■ EXERCISE DETAILS:
The full data must be written out exactly, with every line included.

(Records from a dataset)
########

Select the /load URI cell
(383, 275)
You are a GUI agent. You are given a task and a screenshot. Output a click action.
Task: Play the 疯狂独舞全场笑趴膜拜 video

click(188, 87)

########

■ ANSWER TO THIS TASK:
Select the /load URI cell
(383, 275)
You are a GUI agent. You are given a task and a screenshot. Output a click action.
Task: Play the 疯狂独舞全场笑趴膜拜 video

click(188, 87)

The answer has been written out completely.